▶ [Materials provided]:
################

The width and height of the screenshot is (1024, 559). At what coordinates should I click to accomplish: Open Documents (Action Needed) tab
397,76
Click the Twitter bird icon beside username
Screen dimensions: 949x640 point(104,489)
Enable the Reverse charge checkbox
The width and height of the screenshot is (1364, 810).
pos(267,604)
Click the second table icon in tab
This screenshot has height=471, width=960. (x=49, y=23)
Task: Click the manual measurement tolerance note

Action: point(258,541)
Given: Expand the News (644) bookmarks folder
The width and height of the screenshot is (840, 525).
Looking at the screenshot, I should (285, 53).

################

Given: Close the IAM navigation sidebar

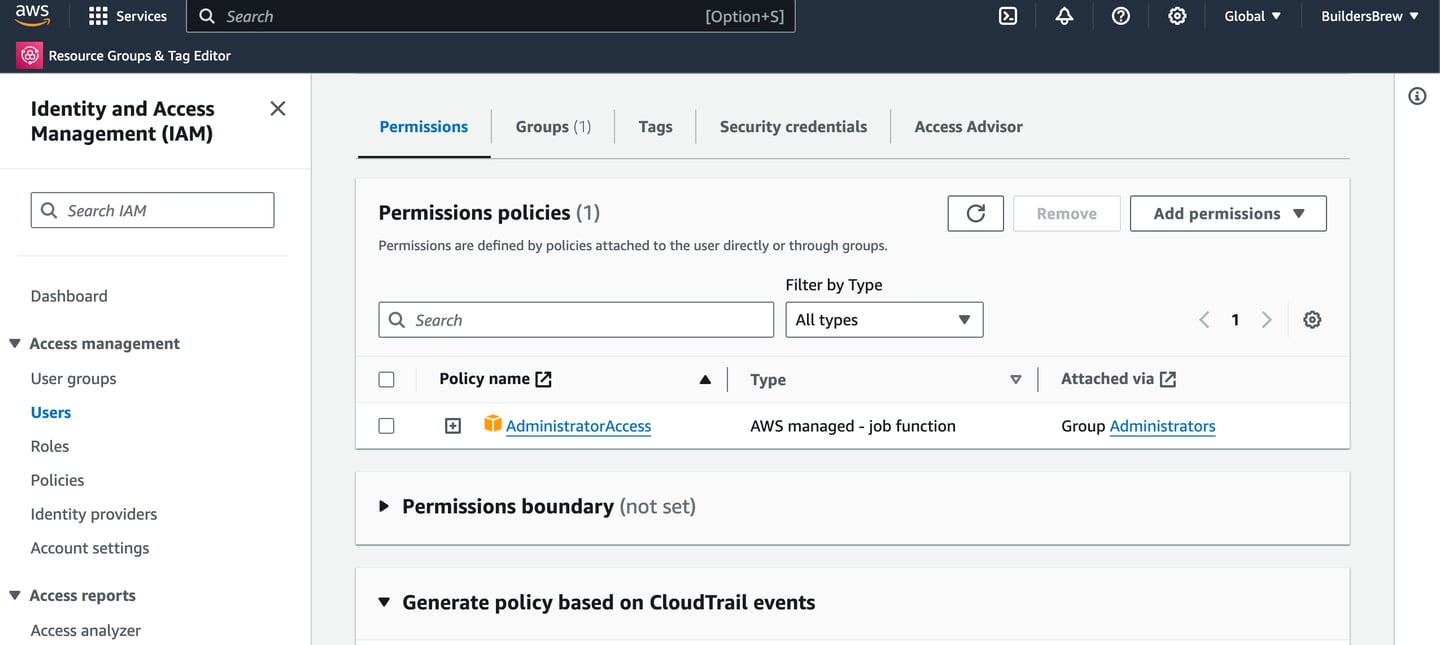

################

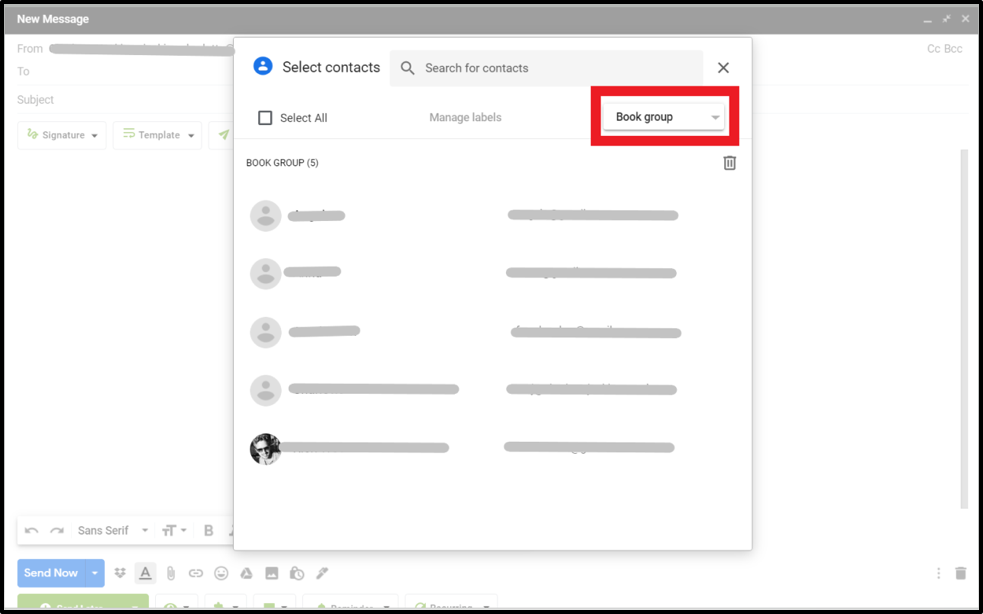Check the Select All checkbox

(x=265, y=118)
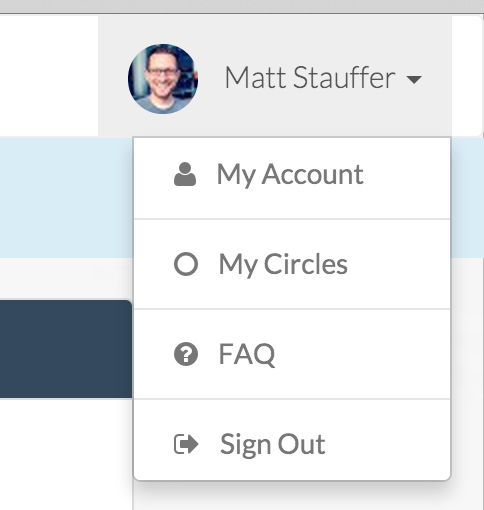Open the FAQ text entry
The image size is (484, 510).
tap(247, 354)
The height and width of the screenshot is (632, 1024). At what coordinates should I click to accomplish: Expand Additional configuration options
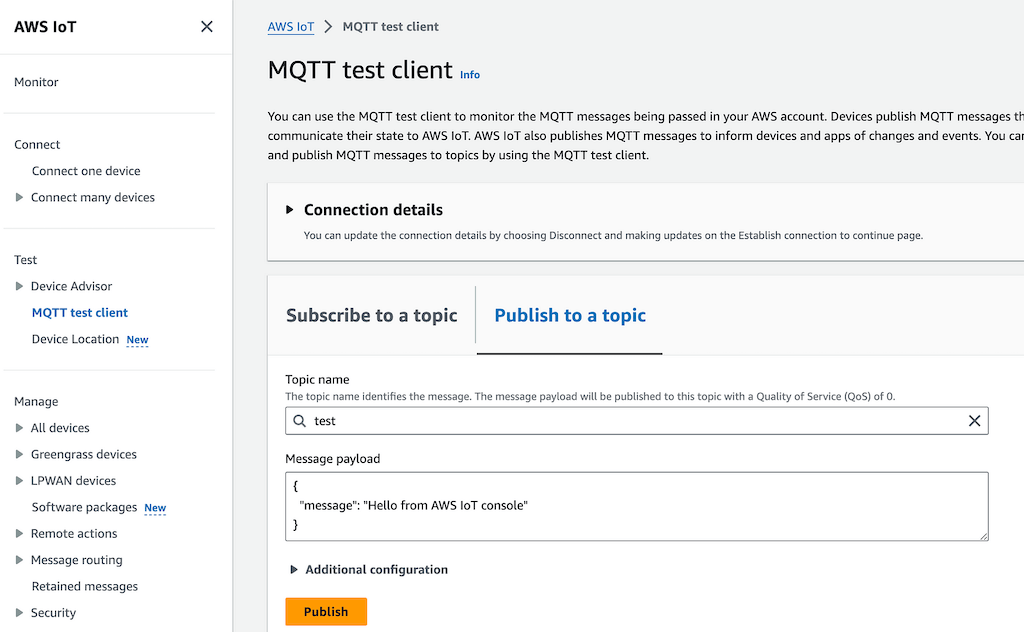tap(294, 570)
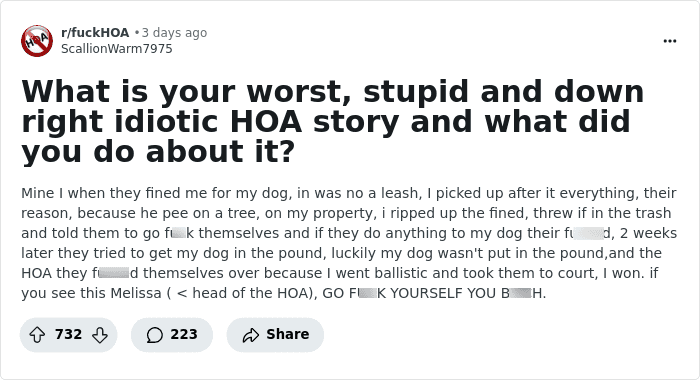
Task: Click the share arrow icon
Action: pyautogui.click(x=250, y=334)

################

Given the records above, restate word for word only the lines starting at the one with "Enable the Reverse charge checkbox" and ending at the one with "Given: Expand the News (644) bookmarks folder".

Enable the Reverse charge checkbox
The width and height of the screenshot is (1364, 810).
pos(267,604)
Click the second table icon in tab
This screenshot has height=471, width=960. (x=49, y=23)
Task: Click the manual measurement tolerance note

Action: point(258,541)
Given: Expand the News (644) bookmarks folder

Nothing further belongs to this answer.